From the data in Exhibit 1, it is clear that scholars had little interest in reading about user-generated content or developing research using the source for academic conferences and publications, which would have required adopting quantitative and/or qualitative content analyses. Instead, reading about survey methodology and using it as a research method piqued their interest. This further suggests that scholars prioritized different technologies as study subjects and used survey as a research method to understand subjects’ opinions and behaviours while taking into account various research trajectories in digital humanities. Exhibits 3 and 4’s data, which show that for a period of time (between 2009 and 2021), surveys predominated in scholars’ methodological decision-making, provide additional evidence in support of this position.
Exhibit 2: Global interest in user generated content, survey and digital humanities in books and, academic conferences and publications between 2009 and 2021
Exhibit 3: Global interest in digital humanities and user generated content in relation to survey research method within academic conferences and publications
Exhibit 4: Global interest in digital humanities and user generated content in relation to survey research method within books
These and other insights expressed in chapters I contributed to a book on big data for social sciences and humanities motivate me to advocate for Csurvey as a new method for studying organizations, people, texts, and other objects of interest in the digital humanities.

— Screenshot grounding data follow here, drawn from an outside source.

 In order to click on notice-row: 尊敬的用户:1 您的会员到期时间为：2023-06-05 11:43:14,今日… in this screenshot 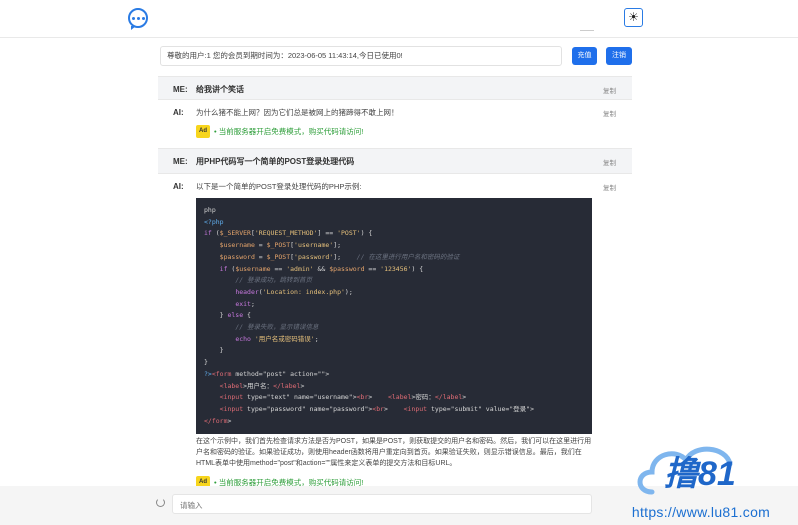, I will do `click(396, 56)`.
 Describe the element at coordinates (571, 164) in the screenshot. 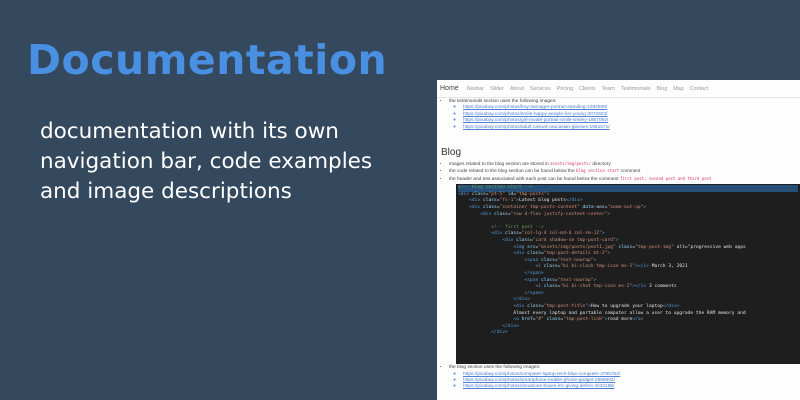

I see `inline-code: assets/img/posts/` at that location.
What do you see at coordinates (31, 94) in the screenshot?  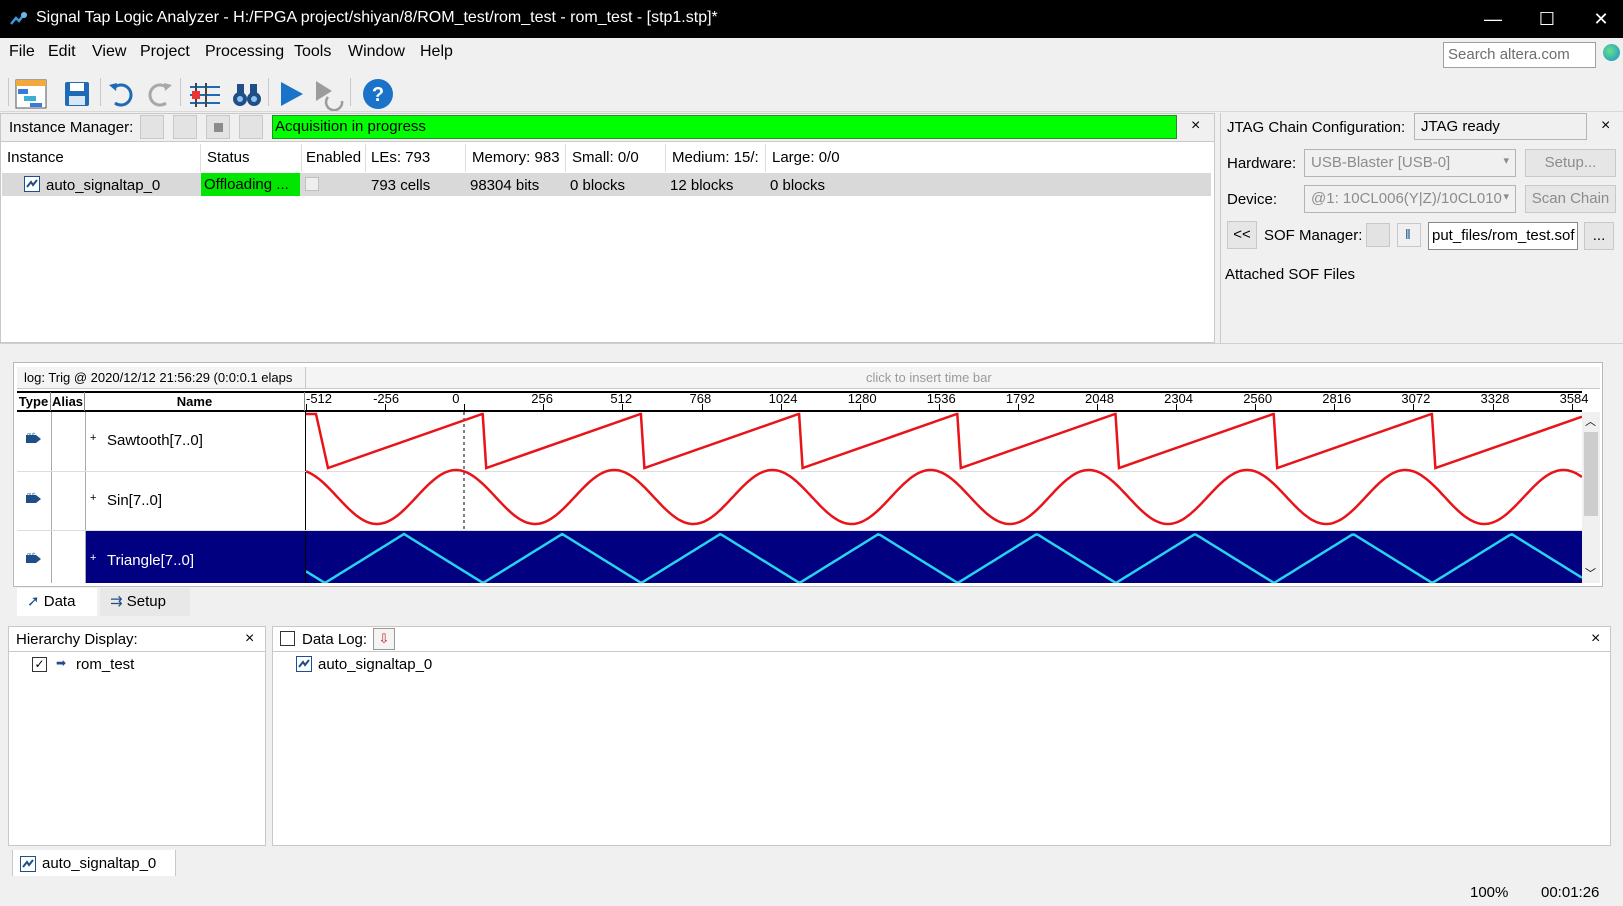 I see `hierarchy-icon` at bounding box center [31, 94].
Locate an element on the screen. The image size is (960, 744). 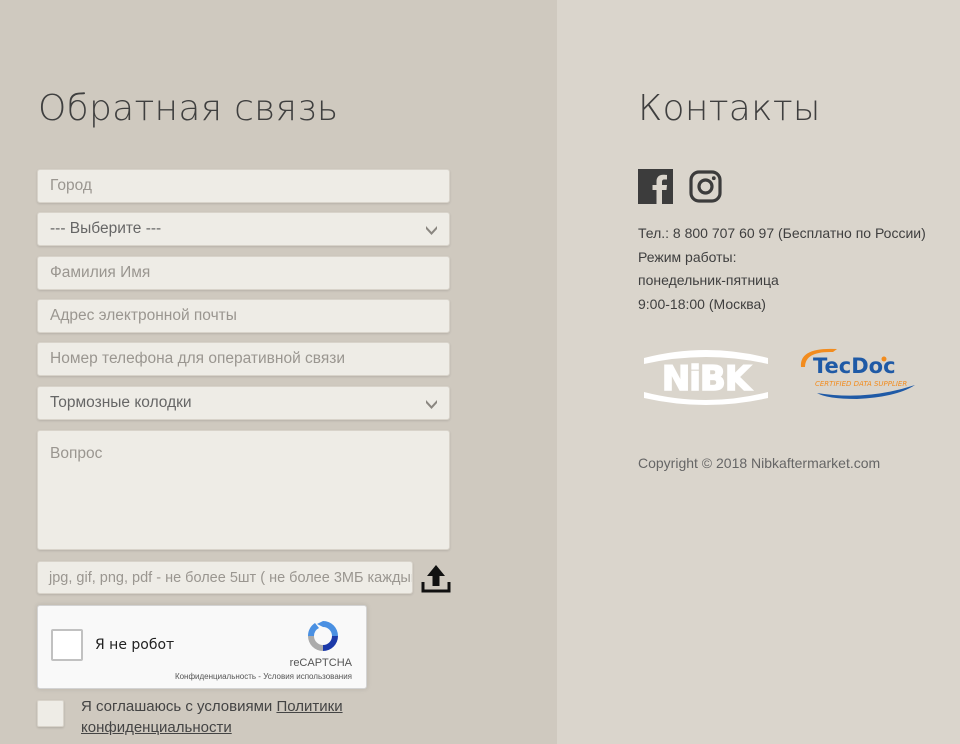
facebook-icon is located at coordinates (656, 186).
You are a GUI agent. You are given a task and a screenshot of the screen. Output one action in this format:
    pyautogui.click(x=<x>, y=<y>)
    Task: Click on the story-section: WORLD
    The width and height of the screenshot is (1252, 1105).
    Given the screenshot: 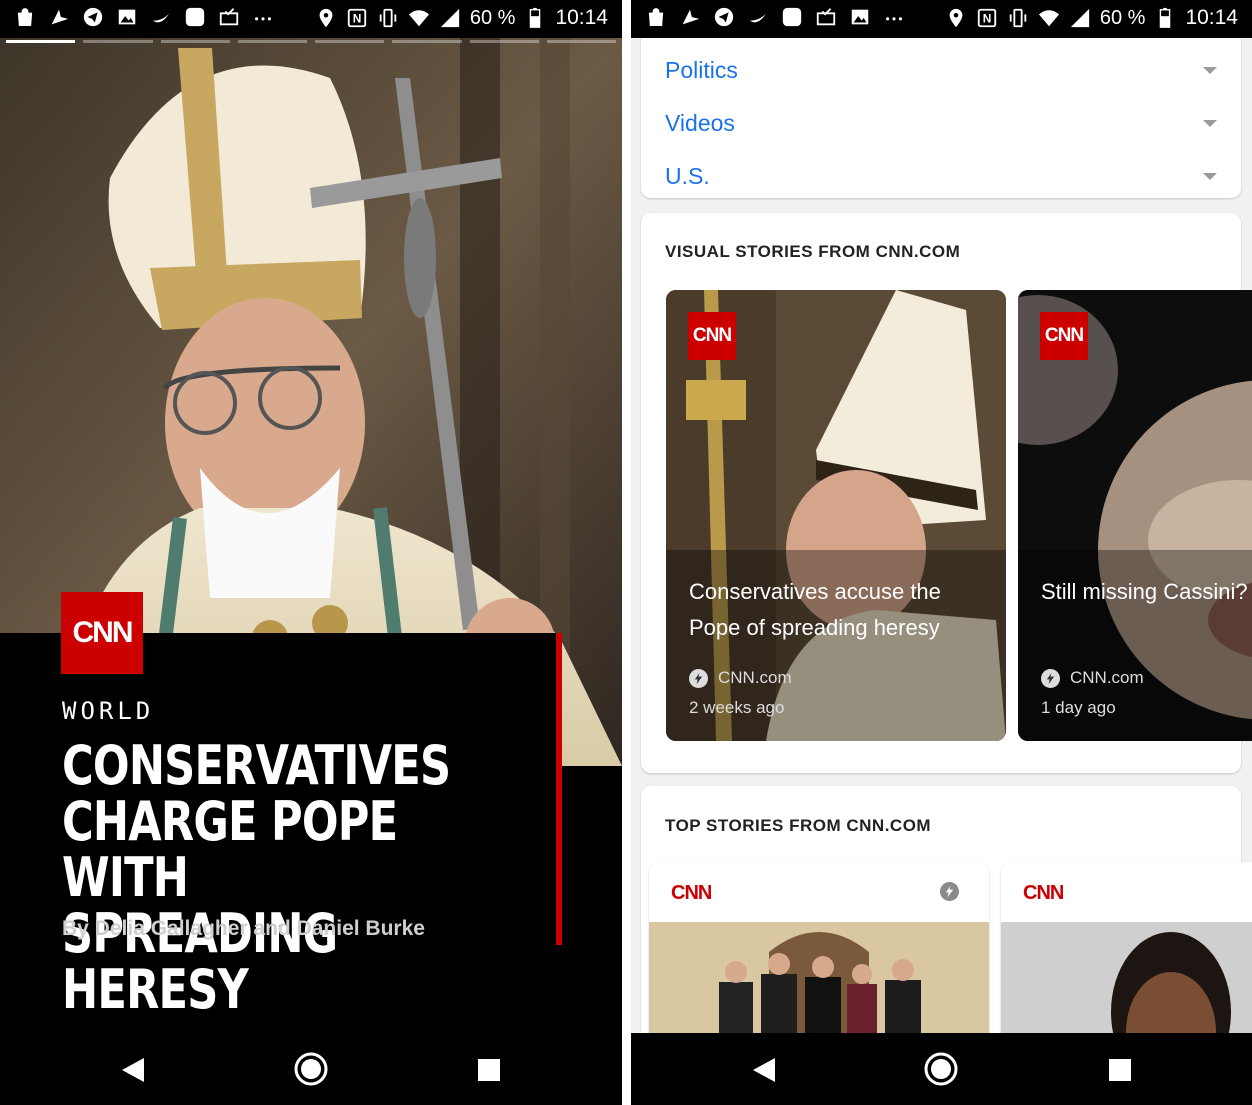 What is the action you would take?
    pyautogui.click(x=108, y=711)
    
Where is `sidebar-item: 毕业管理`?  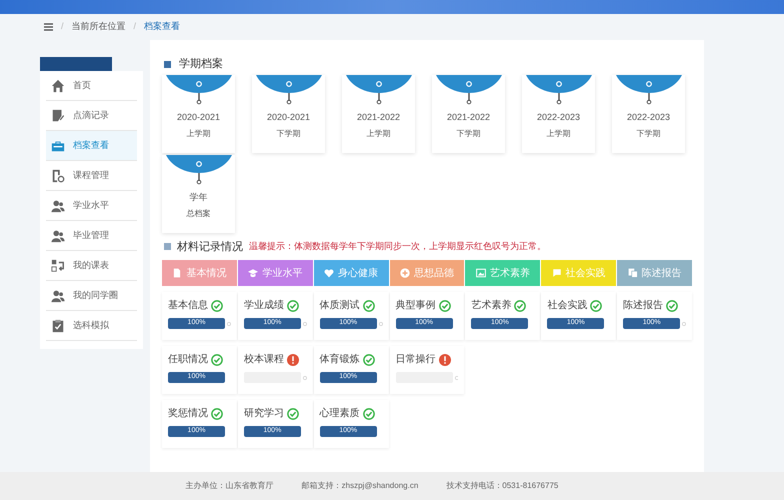 sidebar-item: 毕业管理 is located at coordinates (92, 236).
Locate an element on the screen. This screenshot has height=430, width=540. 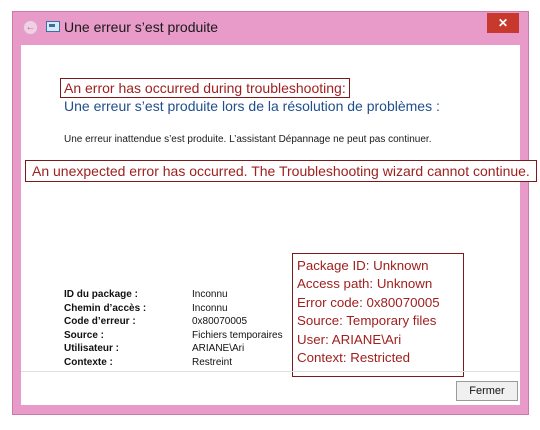
annotation-line: Access path: Unknown is located at coordinates (365, 284).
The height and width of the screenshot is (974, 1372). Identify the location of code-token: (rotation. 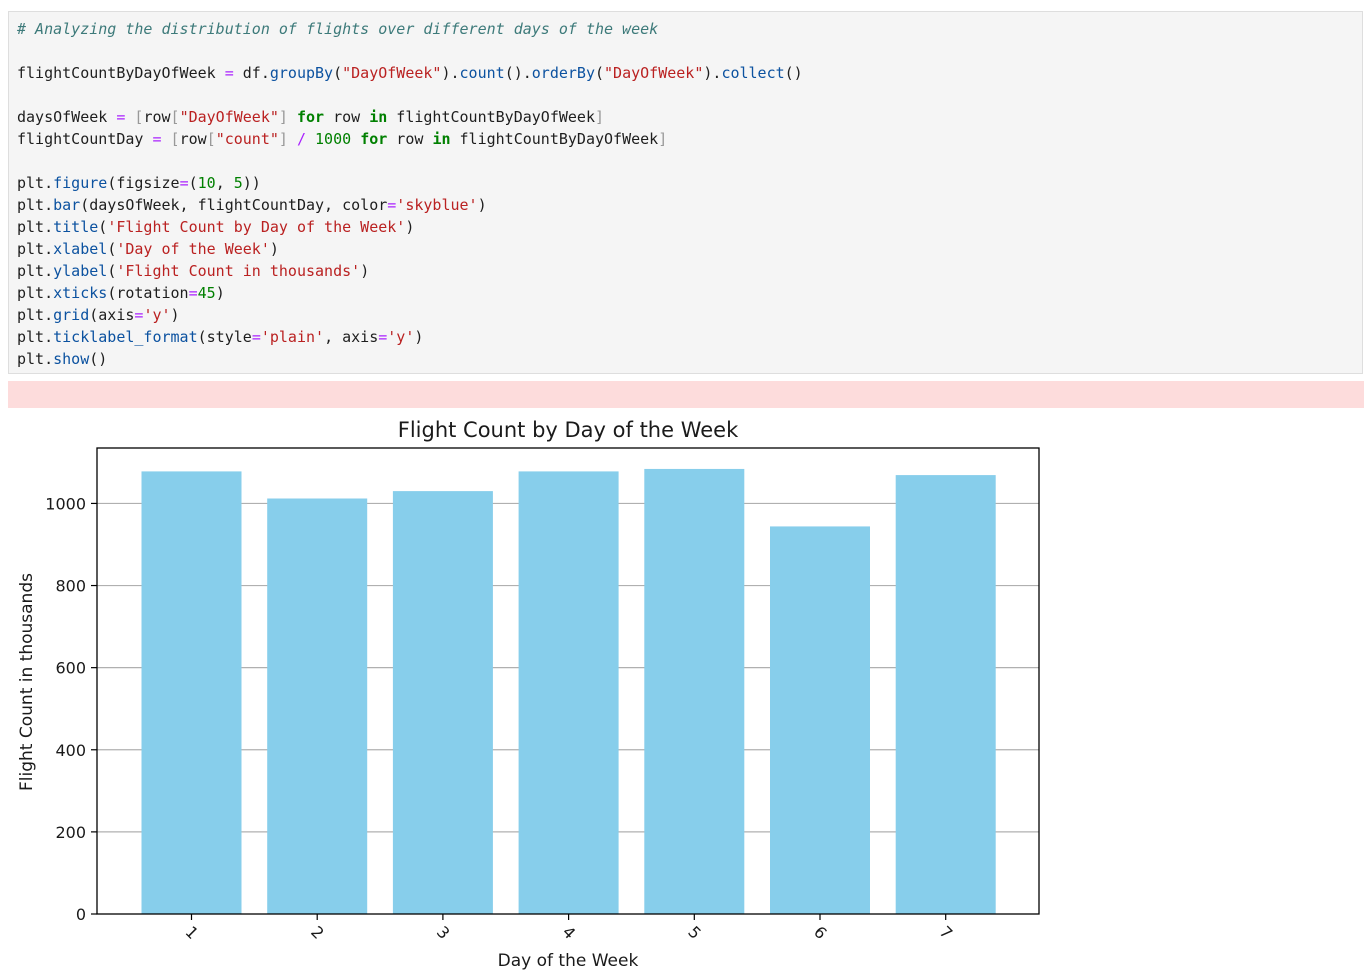
(148, 293).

In the book, which will be published in 2023, I distinguish the method from traditional quantitative and qualitative content analyses by stating that Csurvey converts users of digital platforms into natural populations and data sources for researchers.
Researchers only need to mine the generated data and situate it within the variables discovered in the existing literature and used for questionnaire development. Csurvey alleviates some of the major challenges associated with traditional survey research in developing countries. For example, research participants are unlikely to fully participate in and respond to traditional surveys. They are, however, usually eager to comment, reply, share, and retweet.